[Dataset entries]
= = = = =
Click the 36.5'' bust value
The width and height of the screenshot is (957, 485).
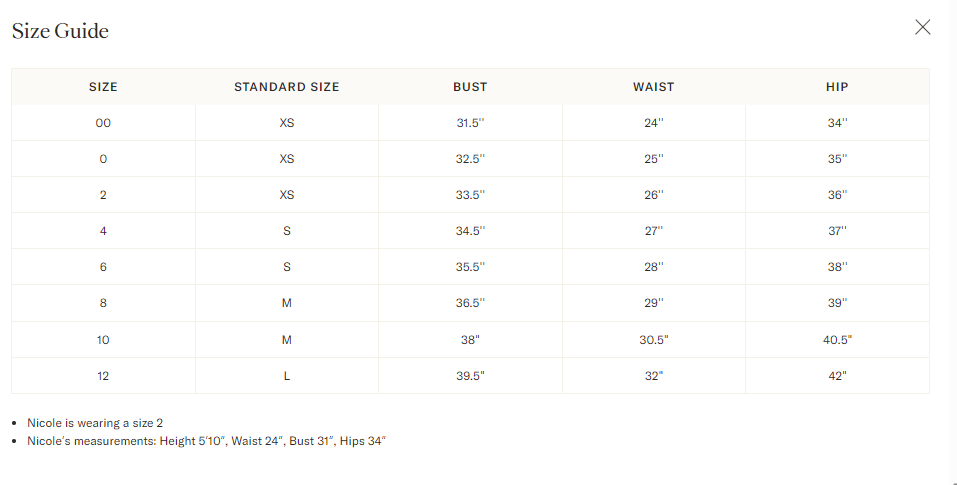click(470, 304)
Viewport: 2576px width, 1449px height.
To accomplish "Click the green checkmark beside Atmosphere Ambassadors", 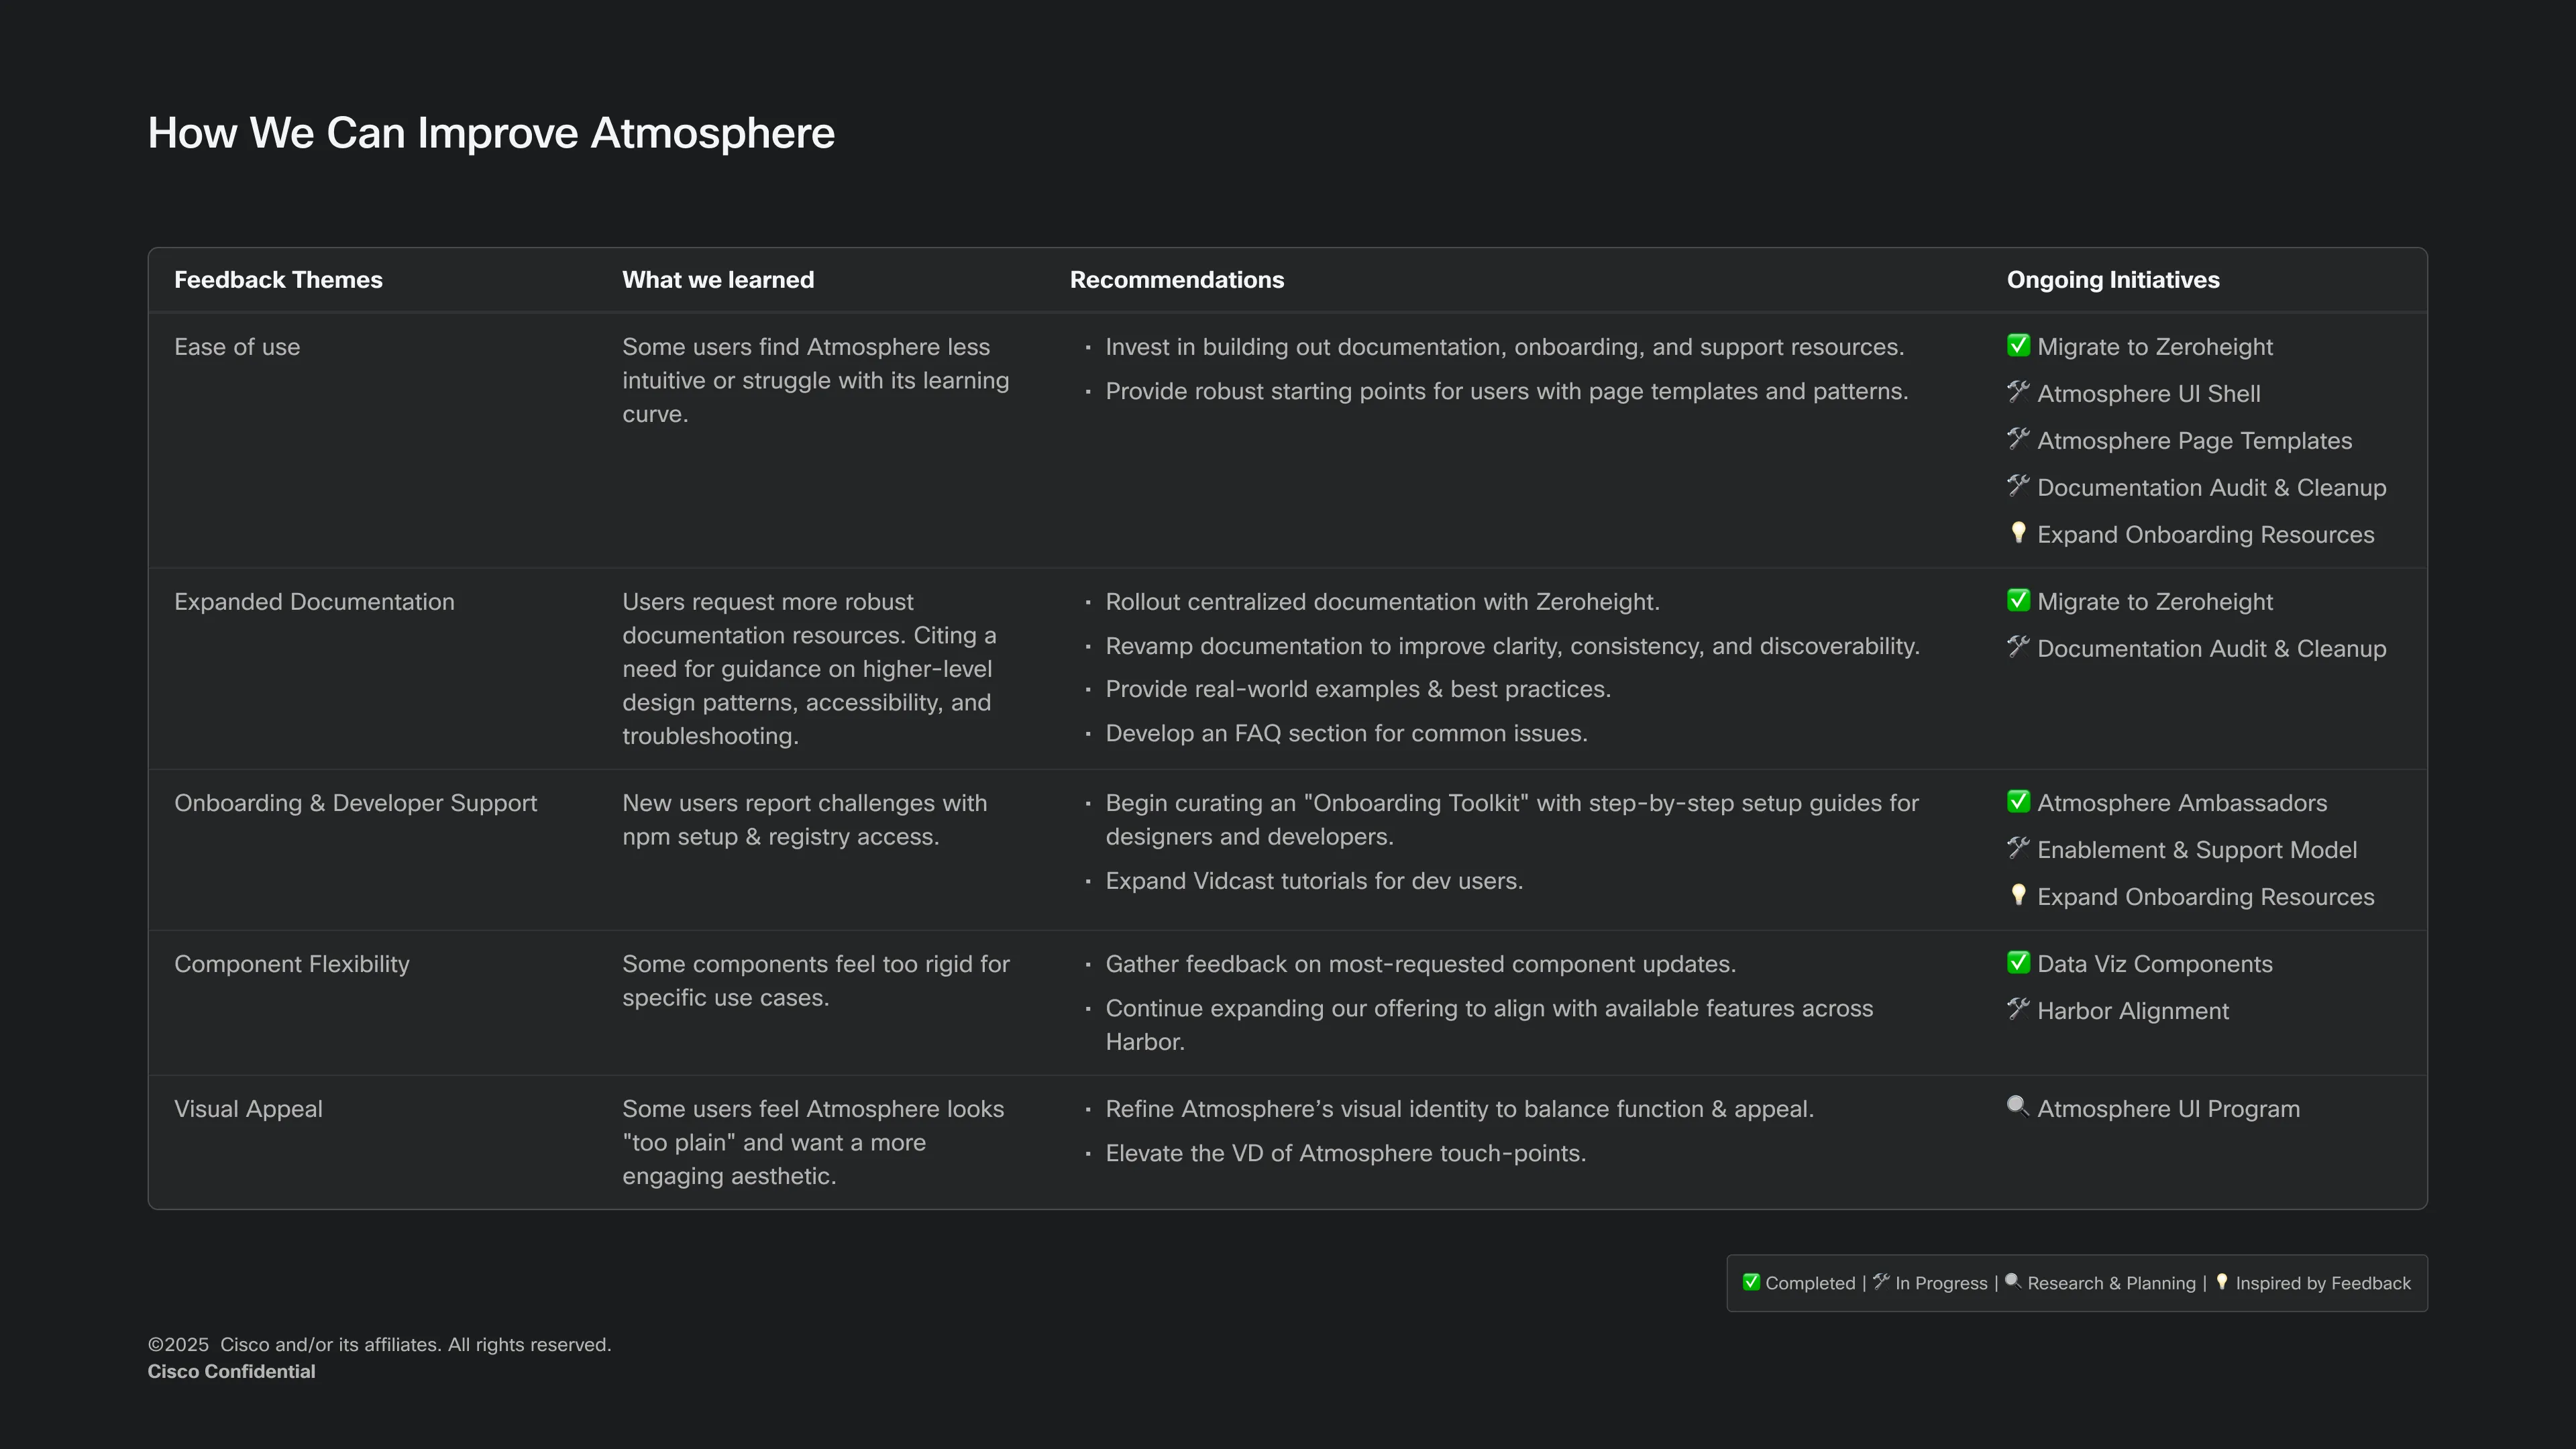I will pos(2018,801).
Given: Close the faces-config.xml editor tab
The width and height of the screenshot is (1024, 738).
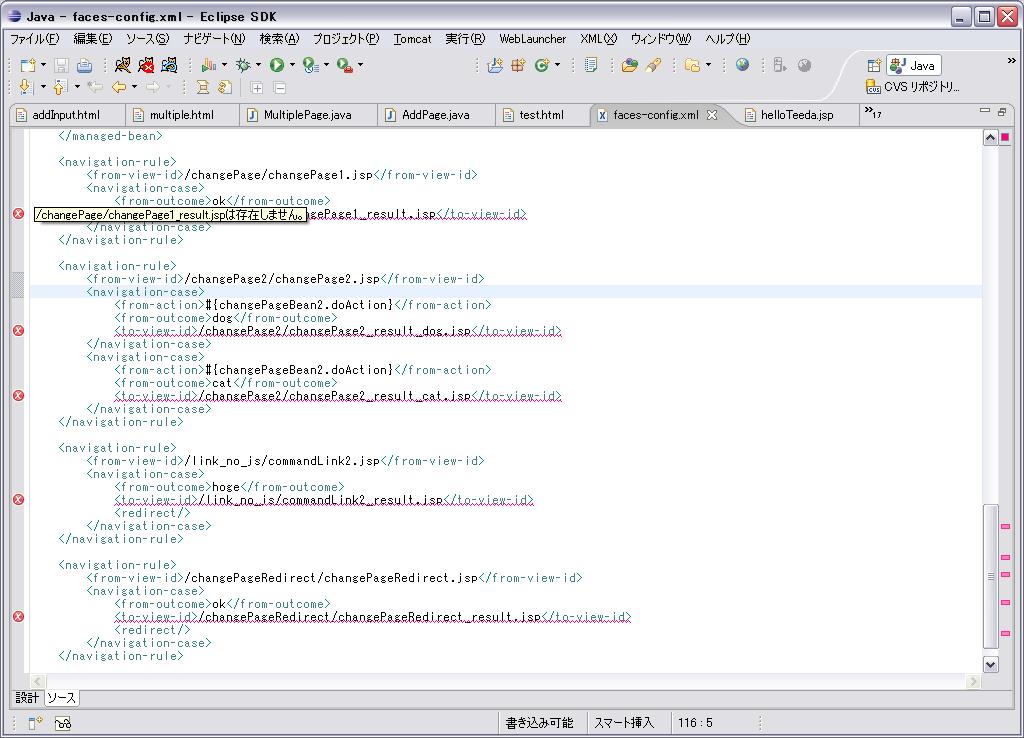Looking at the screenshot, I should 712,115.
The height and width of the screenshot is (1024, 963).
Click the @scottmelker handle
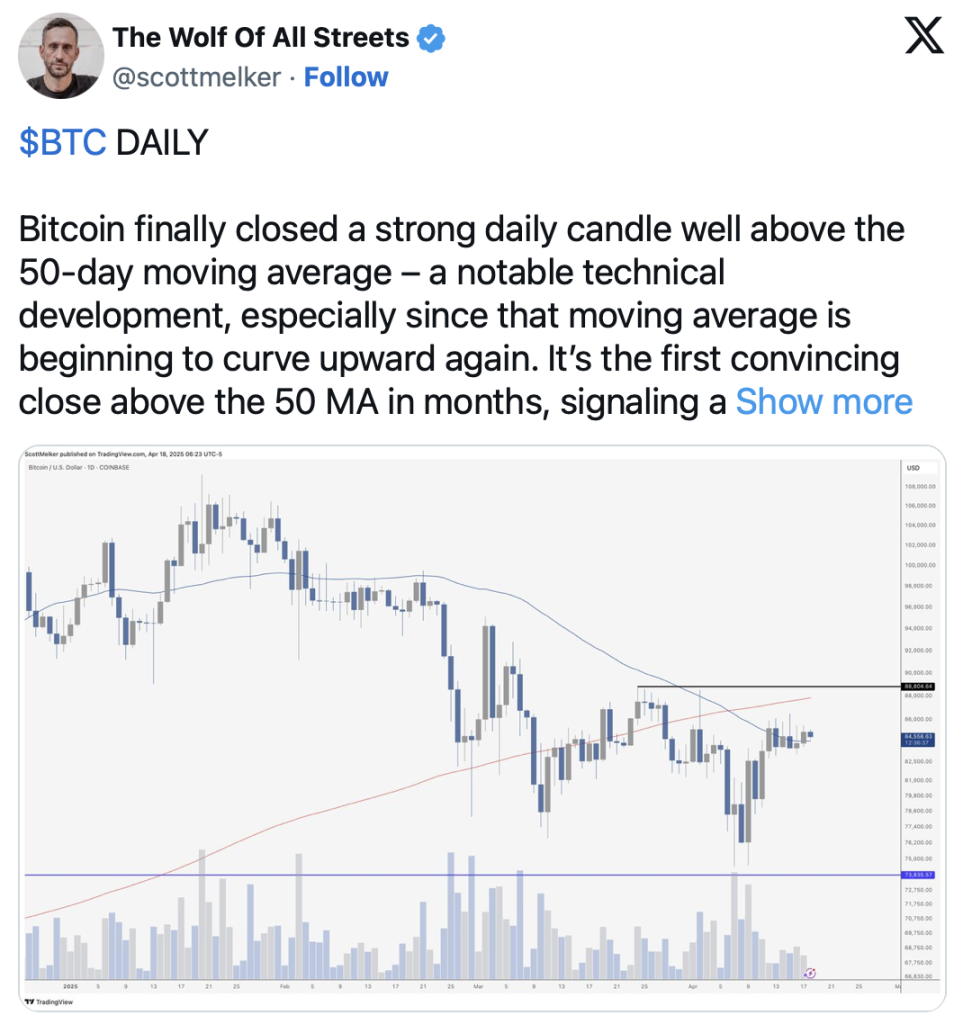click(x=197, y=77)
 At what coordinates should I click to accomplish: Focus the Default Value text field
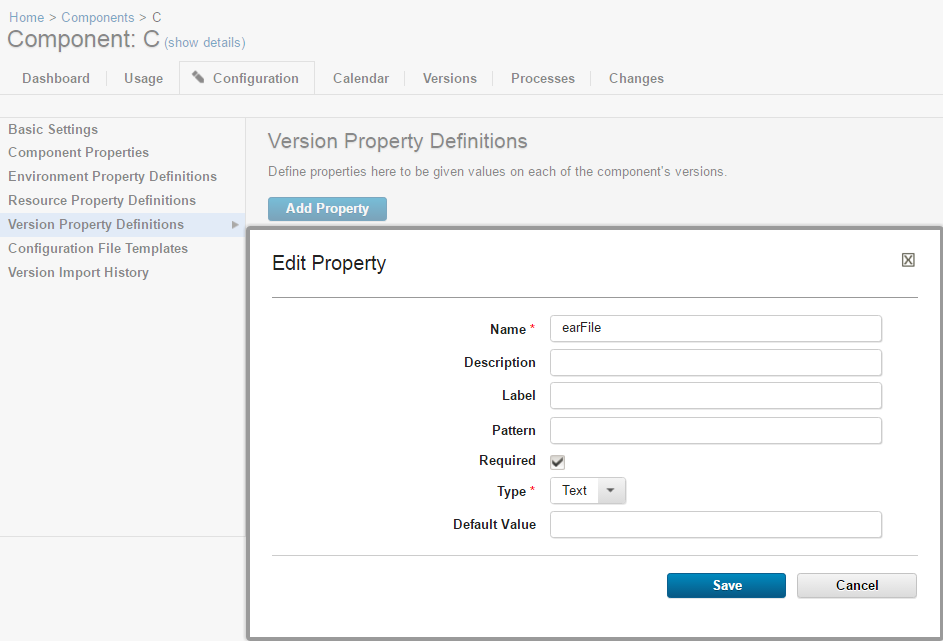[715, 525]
= = = = =
* _Stated problem_: Copy the entries verbatim, starting at the line that contains "Given: Close the faces-config.xml editor tab" and continuing through the final line of the entries. Omit the pictures from your copy.

* _Exercise result_:
Given: Close the faces-config.xml editor tab
The width and height of the screenshot is (1024, 738).
Looking at the screenshot, I should 712,115.
The height and width of the screenshot is (1024, 963).
Click the @scottmelker handle
click(x=197, y=77)
 At what coordinates should I click to accomplish: Focus the Default Value text field
[715, 525]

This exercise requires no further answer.